Naoroji is the first full biography of Dadabhai Naoroji. Born in India in 1825, Naorojimade his mark on both Indian and British politics: he was a founding member of the Indian National Congress as well as the first British MP of Indian origin. An activist throughout his life, he pioneered devastating critiques of British colonialism, served in the British Parliament as the first-ever Indian MP, he forged broad ties with anti-colonialists around the world, and established self-government or swaraj as India’s ultimate objective.
In this intensively researched biography, Patel chronicles how Naoroji’s political career evolved in three distinct phases. As a young man, he embarked upon a sustained economic critique of colonialism, formulating the drain theory, which held the British Raj directly responsible for India’s crippling poverty and a cycle of devastating famines that killed millions of Indians. His ideas upturned the conventional wisdom of the time that colonialism was beneficial for Indian subjects—and put a generation of imperial officials on the defensive.
Naoroji attempted to influence the British Parliament to institute necessary political reforms for India.
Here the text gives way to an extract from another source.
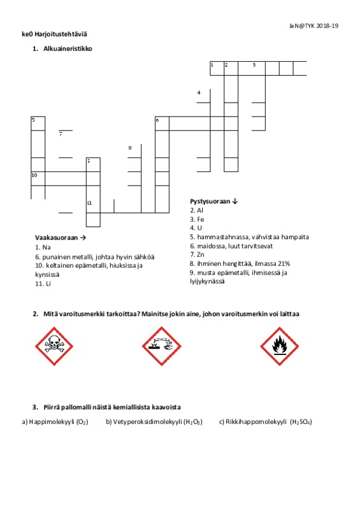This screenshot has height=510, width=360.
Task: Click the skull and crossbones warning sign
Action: pyautogui.click(x=54, y=346)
Having moved to England, he immersed himself in British politics, forging strong links with socialists, Irish home rulers, suffragists, and critics of empire. With these allies, Naoroji clinched his landmark election to the House of Commons in 1892, winning the seat of Finsbury Central. This event was noticed by colonial subjects around the world, with support pouring in from Ireland and South Africa.
Despite his election, Naoroji had to battle against entrenched scepticism. He became disillusioned with parliamentary politics, and radicalised considerably in his later years. He strengthened his ties with British and European socialists, reached out to American anti-imperialists and Progressives, and fully enunciated his demand for swaraj, self-rule. Only self-government, he declared, could remedy the economic ills brought about by British rule in India. Patel’s biography chronicles the life and political beliefs of an extraordinary figure, tracing his influence on Indian politics, where his work inspired both Gandhi and Nehru, and the changes he brought about in British-Indian relations, as he catalysed the forces of anti-imperialism.
Dinyar Patel is Assistant Professor of History at the University of South Carolina. Whilst researching this book he worked in archives in four different countries, in particular consulting the Naoroji papers at the National Archives of India. Here he worked through about 15000 documents, personally cataloguing some of these and piecing together fragments of letters.
Patel has also previously written pieces on Indian history for both BBC News and The New York Times.